Work task 1 ▸
Answer these questions about the news excerpt on Afghanistan:
(a) On which program did Rumsfeld speak?
(b) How long did Rumsfeld say the US had been engaged?
(c) What range of arms was the crowd at the Pakistani border carrying?
Work task 2 ▸ Express the lines of the listing as a JSON list of strings, one string per line and no blank lines. Start with the line containing "The height and width of the screenshot is (1440, 1194)." and continue through the line containing "y-tick-label: 4 is", including both.

Document excerpt ▸
★ ★ ★ ★ ★

With Western military analysts predicting a campaign that could stretch into months, if not years, US Defense Secretary Donald Rumsfeld promised that Afghanistan would not turn into a quagmire for the world's sole remaining superpower.
"It's not a quagmire at all. It's been three weeks that we've been engaged in this," Rumsfeld said on ABC's This Week, speaking to a nation still smarting from its protracted and futile battle in Vietnam several decades ago.
Conceding that the Taliban still had some jet fighters, helicopters, surface-to-air missiles and anti-aircraft Stinger missiles, Rumsfeld said he foresaw a "long, long effort" that could include the use of more US ground troops.
On the Pakistani border, a huge crowd of Pakistanis and exiled Afghans were preparing to cross over to help the Taliban, carrying a dizzying array of arms from 19th-century muskets to machineguns.

★ ★ ★ ★ ★

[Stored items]
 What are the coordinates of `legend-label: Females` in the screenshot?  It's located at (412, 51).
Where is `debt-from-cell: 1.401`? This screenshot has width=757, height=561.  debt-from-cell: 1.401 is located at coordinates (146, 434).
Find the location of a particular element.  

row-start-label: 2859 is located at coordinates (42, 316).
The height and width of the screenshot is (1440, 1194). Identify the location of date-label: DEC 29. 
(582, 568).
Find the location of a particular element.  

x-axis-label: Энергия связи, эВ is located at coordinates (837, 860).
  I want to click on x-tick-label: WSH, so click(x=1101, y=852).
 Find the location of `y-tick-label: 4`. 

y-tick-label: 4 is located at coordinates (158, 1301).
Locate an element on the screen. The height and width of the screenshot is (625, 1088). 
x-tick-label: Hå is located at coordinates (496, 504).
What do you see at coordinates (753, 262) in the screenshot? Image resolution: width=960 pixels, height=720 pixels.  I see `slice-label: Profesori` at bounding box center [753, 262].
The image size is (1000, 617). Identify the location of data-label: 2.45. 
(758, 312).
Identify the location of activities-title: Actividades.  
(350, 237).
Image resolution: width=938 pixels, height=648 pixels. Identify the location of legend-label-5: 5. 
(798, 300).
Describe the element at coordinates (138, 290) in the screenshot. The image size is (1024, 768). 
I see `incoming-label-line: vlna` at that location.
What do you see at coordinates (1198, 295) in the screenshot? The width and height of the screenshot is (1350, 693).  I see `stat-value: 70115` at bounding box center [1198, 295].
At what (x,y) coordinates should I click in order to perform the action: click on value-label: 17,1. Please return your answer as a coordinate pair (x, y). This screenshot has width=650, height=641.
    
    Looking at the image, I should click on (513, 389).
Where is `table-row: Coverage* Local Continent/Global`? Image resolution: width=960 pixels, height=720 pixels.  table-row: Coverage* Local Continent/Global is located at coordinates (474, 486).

★ ★ ★ ★ ★

Exercise answer 1 ▸
(a) ABC's This Week
(b) Three weeks
(c) Everything from 19th-century muskets to machineguns

Exercise answer 2 ▸
[
  "The height and width of the screenshot is (1440, 1194). Identify the location of date-label: DEC 29. ",
  "(582, 568).",
  "Find the location of a particular element.  ",
  "x-axis-label: Энергия связи, эВ is located at coordinates (837, 860).",
  "  I want to click on x-tick-label: WSH, so click(x=1101, y=852).",
  " Find the location of `y-tick-label: 4`. ",
  "y-tick-label: 4 is located at coordinates (158, 1301)."
]